A photo of COVID-19 testing in the Crow Agency taken on May 27, 2020
Nicky Ouellet
Yellowstone Public Radio
A photo of the Montana state line sign.

Montana’s COVID-19 case count continues to rise as travel restrictions and business closures are lifted and testing becomes more widely available. The state health department added 14 new lab confirmed cases on June 4.

Health Officer Matt Kelley said in a press call Thursday that Gallatin County has 11 active cases of COVID-19.

“We are seeing cases with no clear link to other cases or to travel out of state. This is an indication that we are once again seeing community transmission of the virus in Gallatin County,” Kelley said.

The Centers for Disease Control and Prevention says community transmission or spread means some people with the disease are not sure how or where they became infected.

“In some ways, this is not surprising. We expected to see more cases as we worked to ease certain restrictions on more businesses and manage the end of the governor’s stay at home directive,” Kelley said.

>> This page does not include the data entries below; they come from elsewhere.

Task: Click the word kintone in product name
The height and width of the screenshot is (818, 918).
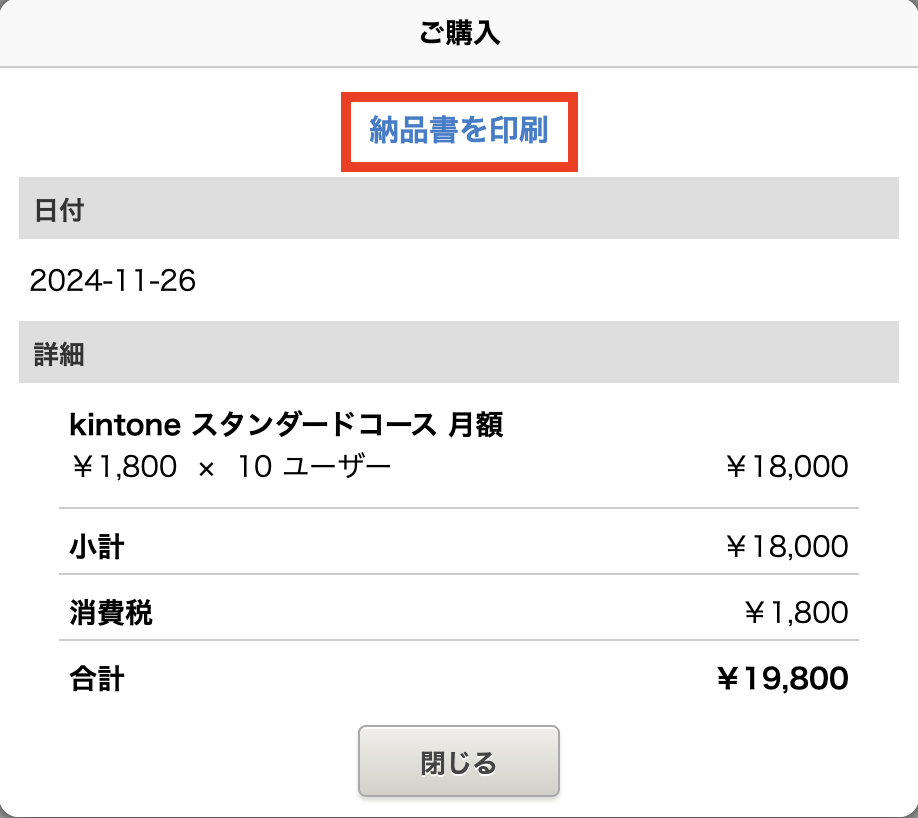Action: [x=125, y=426]
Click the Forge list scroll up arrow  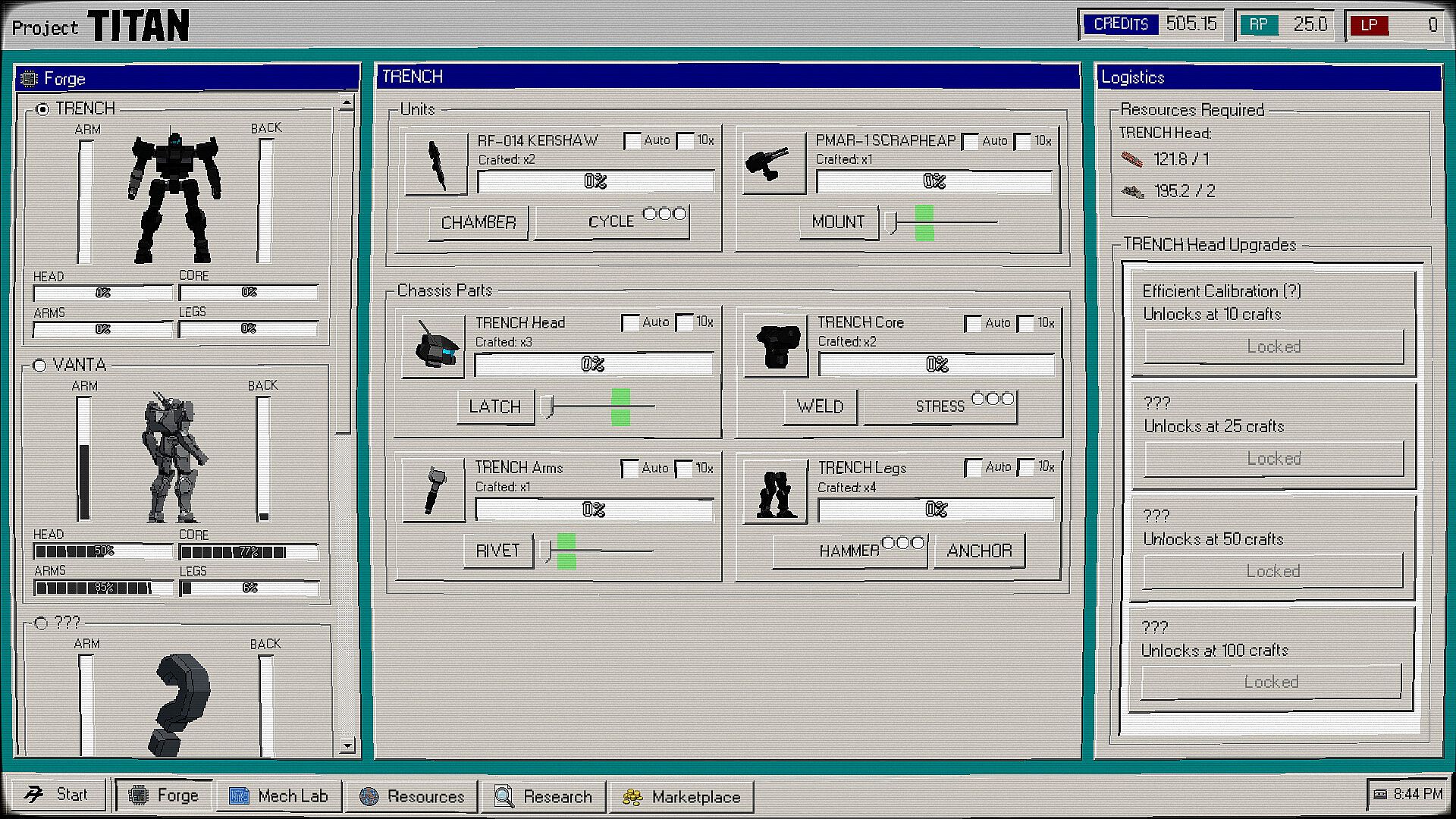click(347, 102)
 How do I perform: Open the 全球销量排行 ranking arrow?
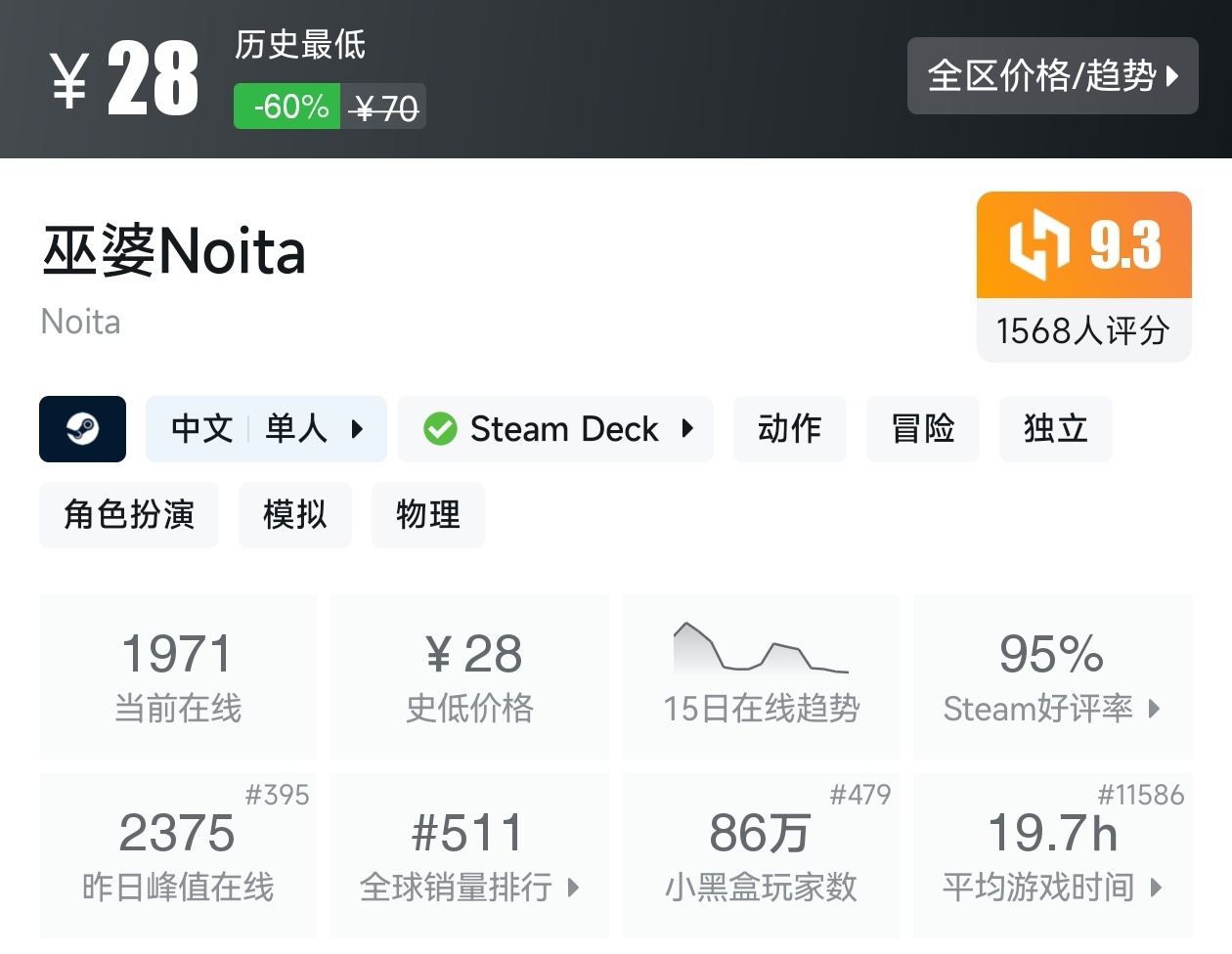(x=573, y=888)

On a press call shortly after, Gov. Steve Bullock said the recent bump in cases were expected and would not lead him to reinstate business closures and travel restrictions that have been lifting in phases since April.

“Where I would have much greater concern is if we got back to a point where we had widespread community spread, meaning that COVID-19 is potentially more cases in a community and we can’t identify where those cases were coming from,” Bullock said.

The state and partners have recently expanded testing to anyone who wants to be tested at long term care facilities and tribal reservations, with plans to begin surveillance testing in some communities, clinics, emergency rooms and dentist offices.

Surveillance testing means a sample group in a community or workplace is tested to monitor the spread of the disease.

While most tests from surveillance events returned negative, Big Horn County identified several cases where the patient showed no symptoms. Officials say catching these asymptomatic spreaders is vital to containing the virus through isolation and contact tracing.

As of June 4, Montana’s statewide database showed a total of 55 active COVID-19 cases. Big Horn County had the most with 27 active cases. Yellowstone County had 12, many associated with the county’s jail, while Ravalli and Missoula counties each had one active case.